Que faire en matière de justice ? J’entends beaucoup cette question depuis que j’ai été licencié. Je n’ai pas de réponse sérieuse. D’instinct, quoique je comprenne vraiment qu’il ne s’agit pas d’instinct, c’est simplement de dire aux gens de faire ce qu’ils se sentent à l’aise de faire. Je ne suis pas très bon en matière d’exigences ou d’injonctions. Pour autant, je reconnais qu’en tant que personne désormais publique, je suis sommé d’analyser la dynamique dans laquelle l’université d’Illinois à Urbana-Champaign et moi sommes entraînés. Cette dynamique importe spécialement à ceux qui, dans le monde académique, souhaitent avoir un engagement concret sur des questions théoriques et philosophiques.

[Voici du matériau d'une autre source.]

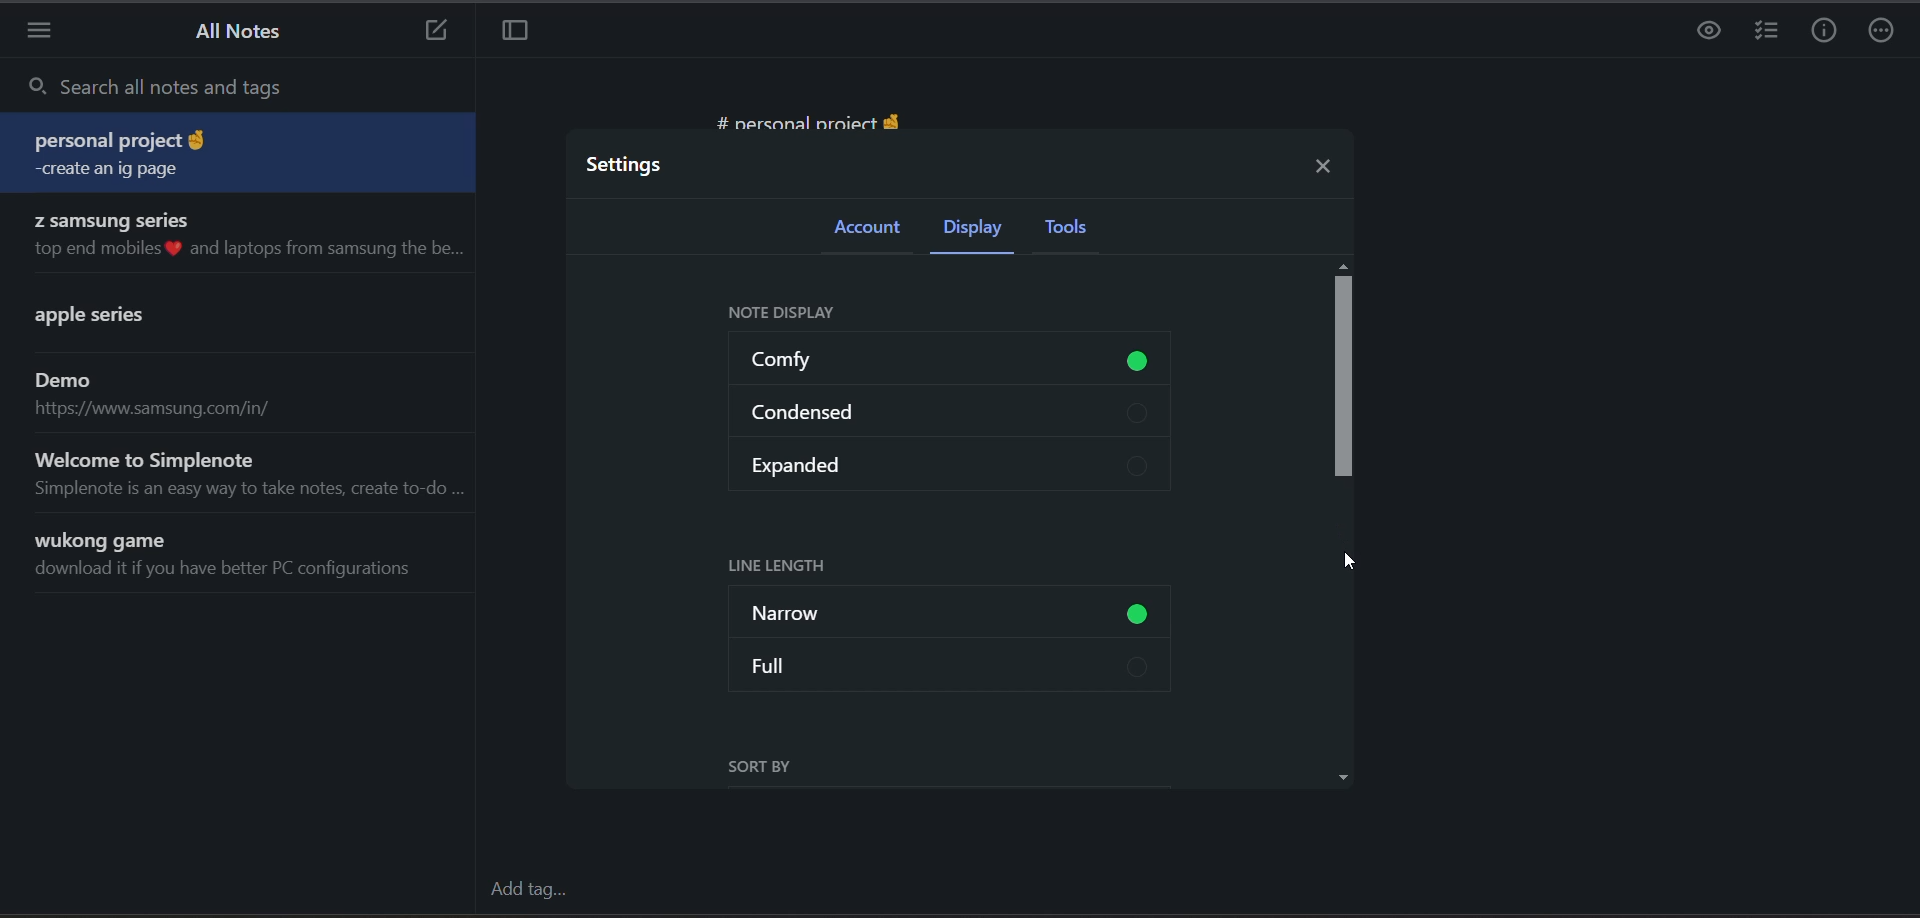 This screenshot has width=1920, height=918. Describe the element at coordinates (1344, 263) in the screenshot. I see `Up` at that location.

Les étudiants de deuxième cycle et ceux qui se préparent au deuxième cycle sont particulièrement inquiets ces temps-ci. Et ils ont raison de l’être. Les emplois corrects en sciences humaines sont en déclin. La concurrence s’est accrue pour les places dans les masters. Tout avantage est un atout. Etre présumé fauteur de trouble ou radical n’est pas un avantage.

Pourtant, causer du trouble est précisément la fonction de l’intellectuel. Et être radical est un antidote sérieux à l’ennui du travail.

Il y a toujours eu de la répression et des représailles dans le monde universitaire. Quiconque regarde du côté d’une carrière universitaire doit intégrer cette réalité. Les aspirants universitaires comme ceux qui sont établis ne devraient pas abdiquer de leur engagement intellectuel pour plaire aux gens en place. Ce serait du carriérisme, non de la recherche.

Et tout le problème est là. Si nous n’examinons pas les relations de pouvoir et ne faisons pas la lumière sur les ruptures dues aux inégalités, nous ne faisons pas notre boulot. (Nous nous comporterons en fonction des préférences de la clase dirigeante, mais plaire à ses fonctionnaires n’est généralement pas ce qui caractérise un penseur intéressant). Lasser les arbitres du soi-disant sens commun est une caractéristique immanente au savant utile.

Que pouvons-nous/devrions-nous faire ? n’est pas une question universelle. Prenez en considération le fait que le travail des penseurs minoritaires est déjà politisé. Il nous faut publier davantage. L’introversion est risquée vu le nombre de collègues blancs qui ne peuvent tolérer une minorité qui ne prétend pas les aimer. Nous devons agir comme représentants de la diversité dans toutes sortes de comités. Nous ne pouvons nous permettre d’être médiocres pare que notre titularisation et notre avancement dépendent de collègues plus âgés qui ne récompensent que leur propre médiocrité. Il est dangereux pour nous de montrer de l’émotion car nous savons que cela permet de confirmer aux yeux des autres notre irrationalité innée. Ajouter à cette liste « leader militant » est une lourde tâche. De plusieurs manières, décider simplement de ne pas tranquilliser le pouvoir est une forme active de plaidoyer. C’est l’activisme de survie.

Le fait d’être licencié ne fait pas de moi un expert en quoi que ce soit. Je fais de mon mieux, cependant, pour m’assurer qu’il en résulte quelque chose de productif. Avoir un emploi ne change rien si le système qui a orchestré mon départ reste intact. Je ne suis qu’un symbole des durs impératifs des riches et de ceux qui ont de bonnes relations. Nous le sommes tous, vraiment. Sauf si le système change à la base, nous achetons tous des actions de sociétés qui ont le pouvoir de détruire nos intérêts dès lors que nous devenons gênants.